How to use Mixtral on Together AI
Quick answer
Use the
openai Python SDK with the base_url set to Together AI's endpoint and specify model="meta-llama/Llama-3.3-70B-Instruct-Turbo" to access Mixtral. Create chat completions with client.chat.completions.create() passing your messages to get responses.PREREQUISITES
Python 3.8+Together AI API keypip install openai>=1.0
Setup
Install the openai Python package and set your Together AI API key as an environment variable. Use the Together AI OpenAI-compatible API endpoint https://api.together.xyz/v1 when creating the client.

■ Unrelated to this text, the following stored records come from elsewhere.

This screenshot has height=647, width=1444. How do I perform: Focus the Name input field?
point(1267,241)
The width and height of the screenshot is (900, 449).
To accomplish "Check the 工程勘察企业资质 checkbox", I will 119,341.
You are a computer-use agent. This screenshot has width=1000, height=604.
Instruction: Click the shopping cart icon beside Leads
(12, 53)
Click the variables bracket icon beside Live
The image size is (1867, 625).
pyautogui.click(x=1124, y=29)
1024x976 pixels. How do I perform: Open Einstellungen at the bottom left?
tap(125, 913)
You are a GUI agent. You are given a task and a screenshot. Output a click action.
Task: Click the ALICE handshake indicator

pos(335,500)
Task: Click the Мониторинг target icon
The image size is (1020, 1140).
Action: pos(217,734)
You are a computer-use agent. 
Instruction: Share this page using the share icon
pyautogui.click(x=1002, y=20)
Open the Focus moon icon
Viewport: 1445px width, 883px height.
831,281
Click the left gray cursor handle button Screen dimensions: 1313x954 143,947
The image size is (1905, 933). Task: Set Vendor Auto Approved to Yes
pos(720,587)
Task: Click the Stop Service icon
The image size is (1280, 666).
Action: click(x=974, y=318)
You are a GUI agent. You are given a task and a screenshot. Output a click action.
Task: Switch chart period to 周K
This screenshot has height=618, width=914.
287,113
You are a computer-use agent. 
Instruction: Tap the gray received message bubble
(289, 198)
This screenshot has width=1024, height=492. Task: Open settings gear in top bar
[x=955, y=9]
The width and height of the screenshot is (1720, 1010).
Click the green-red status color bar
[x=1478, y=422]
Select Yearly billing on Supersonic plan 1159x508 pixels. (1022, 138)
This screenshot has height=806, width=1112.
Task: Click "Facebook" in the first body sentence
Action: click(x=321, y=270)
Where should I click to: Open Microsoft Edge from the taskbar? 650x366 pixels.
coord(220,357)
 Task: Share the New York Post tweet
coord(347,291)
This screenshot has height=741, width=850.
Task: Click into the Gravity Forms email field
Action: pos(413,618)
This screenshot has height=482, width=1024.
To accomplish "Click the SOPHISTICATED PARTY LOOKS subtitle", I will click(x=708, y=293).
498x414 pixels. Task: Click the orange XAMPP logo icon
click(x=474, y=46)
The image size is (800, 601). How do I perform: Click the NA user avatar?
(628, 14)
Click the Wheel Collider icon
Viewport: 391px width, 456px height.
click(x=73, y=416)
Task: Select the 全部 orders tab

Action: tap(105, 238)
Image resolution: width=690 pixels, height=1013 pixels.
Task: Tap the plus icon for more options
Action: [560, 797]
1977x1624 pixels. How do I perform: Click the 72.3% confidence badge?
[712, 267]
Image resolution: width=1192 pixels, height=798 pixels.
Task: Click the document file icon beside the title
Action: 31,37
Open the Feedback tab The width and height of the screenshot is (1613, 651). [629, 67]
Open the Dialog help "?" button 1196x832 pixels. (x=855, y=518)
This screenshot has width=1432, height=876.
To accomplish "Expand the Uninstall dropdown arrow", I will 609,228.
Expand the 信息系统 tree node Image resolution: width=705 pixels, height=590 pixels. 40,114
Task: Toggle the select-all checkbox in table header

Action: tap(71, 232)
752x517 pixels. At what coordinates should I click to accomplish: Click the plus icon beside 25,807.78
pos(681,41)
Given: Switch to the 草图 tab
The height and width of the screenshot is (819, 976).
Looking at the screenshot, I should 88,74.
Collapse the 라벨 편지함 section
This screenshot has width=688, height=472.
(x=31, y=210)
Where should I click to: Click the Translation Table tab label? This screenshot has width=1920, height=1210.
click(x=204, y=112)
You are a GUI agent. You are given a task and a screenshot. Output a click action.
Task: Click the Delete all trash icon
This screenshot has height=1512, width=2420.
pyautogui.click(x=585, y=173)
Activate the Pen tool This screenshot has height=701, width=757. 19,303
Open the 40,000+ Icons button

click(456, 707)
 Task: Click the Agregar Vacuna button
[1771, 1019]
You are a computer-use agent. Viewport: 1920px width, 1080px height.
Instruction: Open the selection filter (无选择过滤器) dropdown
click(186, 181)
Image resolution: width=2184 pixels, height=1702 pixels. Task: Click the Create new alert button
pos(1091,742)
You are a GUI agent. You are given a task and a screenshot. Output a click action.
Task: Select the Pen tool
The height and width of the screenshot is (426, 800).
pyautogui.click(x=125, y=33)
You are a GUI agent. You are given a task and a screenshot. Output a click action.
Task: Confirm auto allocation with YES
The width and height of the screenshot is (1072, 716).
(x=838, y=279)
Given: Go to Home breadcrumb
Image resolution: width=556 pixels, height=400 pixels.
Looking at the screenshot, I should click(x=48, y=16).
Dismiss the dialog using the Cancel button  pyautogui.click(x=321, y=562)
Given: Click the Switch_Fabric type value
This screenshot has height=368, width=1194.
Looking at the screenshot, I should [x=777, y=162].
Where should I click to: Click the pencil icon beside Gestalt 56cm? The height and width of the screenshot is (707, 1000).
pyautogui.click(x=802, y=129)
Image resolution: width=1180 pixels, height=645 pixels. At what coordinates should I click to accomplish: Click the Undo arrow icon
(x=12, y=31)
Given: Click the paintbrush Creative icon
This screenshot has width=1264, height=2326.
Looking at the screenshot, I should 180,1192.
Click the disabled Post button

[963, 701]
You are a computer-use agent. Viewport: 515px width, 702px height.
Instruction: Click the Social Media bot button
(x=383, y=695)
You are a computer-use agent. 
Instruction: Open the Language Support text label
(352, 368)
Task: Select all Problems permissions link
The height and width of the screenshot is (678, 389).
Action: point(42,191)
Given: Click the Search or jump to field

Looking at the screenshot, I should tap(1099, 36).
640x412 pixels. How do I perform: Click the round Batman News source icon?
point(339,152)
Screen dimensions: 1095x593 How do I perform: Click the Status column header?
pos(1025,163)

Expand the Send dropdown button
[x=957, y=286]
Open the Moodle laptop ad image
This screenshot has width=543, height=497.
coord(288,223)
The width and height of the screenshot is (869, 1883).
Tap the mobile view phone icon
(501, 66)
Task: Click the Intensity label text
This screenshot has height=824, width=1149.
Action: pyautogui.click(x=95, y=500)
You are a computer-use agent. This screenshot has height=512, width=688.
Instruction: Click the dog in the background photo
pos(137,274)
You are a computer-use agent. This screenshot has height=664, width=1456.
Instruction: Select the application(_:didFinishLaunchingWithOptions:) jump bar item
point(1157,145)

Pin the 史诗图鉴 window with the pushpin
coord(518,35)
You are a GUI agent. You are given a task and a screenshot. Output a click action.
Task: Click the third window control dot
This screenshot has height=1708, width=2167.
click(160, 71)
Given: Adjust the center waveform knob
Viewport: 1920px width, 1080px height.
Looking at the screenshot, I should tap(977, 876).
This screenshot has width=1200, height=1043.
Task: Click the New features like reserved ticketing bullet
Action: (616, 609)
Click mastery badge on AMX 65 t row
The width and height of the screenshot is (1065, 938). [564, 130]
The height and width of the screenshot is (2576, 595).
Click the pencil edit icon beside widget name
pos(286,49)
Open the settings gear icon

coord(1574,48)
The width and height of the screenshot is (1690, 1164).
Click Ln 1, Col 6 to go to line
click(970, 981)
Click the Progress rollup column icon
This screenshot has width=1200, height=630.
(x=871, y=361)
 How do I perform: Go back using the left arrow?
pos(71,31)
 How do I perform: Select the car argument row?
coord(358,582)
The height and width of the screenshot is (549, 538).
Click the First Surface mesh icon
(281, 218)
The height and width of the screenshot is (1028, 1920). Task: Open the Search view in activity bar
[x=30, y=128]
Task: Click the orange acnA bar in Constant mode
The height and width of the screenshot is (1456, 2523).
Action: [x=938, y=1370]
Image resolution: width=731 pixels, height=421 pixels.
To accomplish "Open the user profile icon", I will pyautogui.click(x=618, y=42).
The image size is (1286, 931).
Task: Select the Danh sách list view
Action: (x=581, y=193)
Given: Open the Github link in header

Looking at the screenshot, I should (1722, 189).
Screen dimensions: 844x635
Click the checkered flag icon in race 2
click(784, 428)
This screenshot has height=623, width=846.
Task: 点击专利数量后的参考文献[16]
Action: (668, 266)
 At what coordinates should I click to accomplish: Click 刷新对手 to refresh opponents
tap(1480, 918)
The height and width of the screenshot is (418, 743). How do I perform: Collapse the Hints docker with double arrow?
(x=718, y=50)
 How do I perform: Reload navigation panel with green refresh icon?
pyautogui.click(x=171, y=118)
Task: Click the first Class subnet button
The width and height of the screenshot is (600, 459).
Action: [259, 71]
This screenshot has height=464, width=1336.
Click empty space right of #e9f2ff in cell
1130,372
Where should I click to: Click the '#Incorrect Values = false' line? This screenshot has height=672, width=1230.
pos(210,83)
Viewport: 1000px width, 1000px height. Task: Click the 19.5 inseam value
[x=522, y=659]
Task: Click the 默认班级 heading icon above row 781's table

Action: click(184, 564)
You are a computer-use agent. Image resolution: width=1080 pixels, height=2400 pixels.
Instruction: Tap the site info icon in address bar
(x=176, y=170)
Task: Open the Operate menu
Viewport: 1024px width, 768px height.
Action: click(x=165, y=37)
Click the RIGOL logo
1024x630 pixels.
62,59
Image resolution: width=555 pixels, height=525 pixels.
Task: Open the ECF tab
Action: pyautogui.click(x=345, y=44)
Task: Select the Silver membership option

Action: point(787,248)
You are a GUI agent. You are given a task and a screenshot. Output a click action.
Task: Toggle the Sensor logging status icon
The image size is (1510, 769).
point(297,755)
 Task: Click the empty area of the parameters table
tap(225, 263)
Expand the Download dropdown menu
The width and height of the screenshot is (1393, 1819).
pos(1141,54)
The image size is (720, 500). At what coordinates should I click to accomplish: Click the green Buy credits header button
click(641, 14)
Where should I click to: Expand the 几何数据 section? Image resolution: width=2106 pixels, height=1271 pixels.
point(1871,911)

pip install openai Step by step
Use the OpenAI client from the openai package with the base_url set to Together AI's API. Specify the Mixtral model meta-llama/Llama-3.3-70B-Instruct-Turbo and provide your chat messages. The example below sends a user prompt and prints the assistant's reply.
import os
from openai import OpenAI
client = OpenAI(
api_key=os.environ["TOGETHER_API_KEY"],
base_url="https://api.together.xyz/v1"
)
response = client.chat.completions.create(
model="meta-llama/Llama-3.3-70B-Instruct-Turbo",
messages=[{"role": "user", "content": "Explain retrieval augmented generation (RAG) in simple terms."}]
)
print(response.choices[0].message.content) output
Retrieval augmented generation (RAG) is a technique where a language model uses external documents or data sources to find relevant information and then generates answers based on that information. This helps improve accuracy and provides up-to-date responses.
Common variations
You can use streaming to receive tokens as they are generated by setting stream=True. For asynchronous usage, use async functions with await. You can also switch to other Together AI models by changing the model parameter.
import asyncio
from openai import OpenAI
async def main():
client = OpenAI(
api_key=os.environ["TOGETHER_API_KEY"],
base_url="https://api.together.xyz/v1"
)
# Streaming example
stream = client.chat.completions.create(
model="meta-llama/Llama-3.3-70B-Instruct-Turbo",
messages=[{"role": "user", "content": "List benefits of RAG."}],
stream=True
)
async for chunk in stream:
print(chunk.choices[0].delta.content or "", end="", flush=True)
asyncio.run(main()) output
Improves accuracy by grounding responses in external data, enables up-to-date information retrieval, and reduces hallucinations.
Troubleshooting
- If you get authentication errors, verify your
TOGETHER_API_KEYenvironment variable is set correctly. - If the model is not found, confirm you are using the exact model name
meta-llama/Llama-3.3-70B-Instruct-Turbo. - For network issues, check your internet connection and that
https://api.together.xyz/v1is reachable.
Key Takeaways
- Use the OpenAI SDK with base_url set to Together AI's endpoint to access Mixtral.
- Specify model="meta-llama/Llama-3.3-70B-Instruct-Turbo" for Mixtral on Together AI.
- Streaming and async calls improve responsiveness for interactive applications.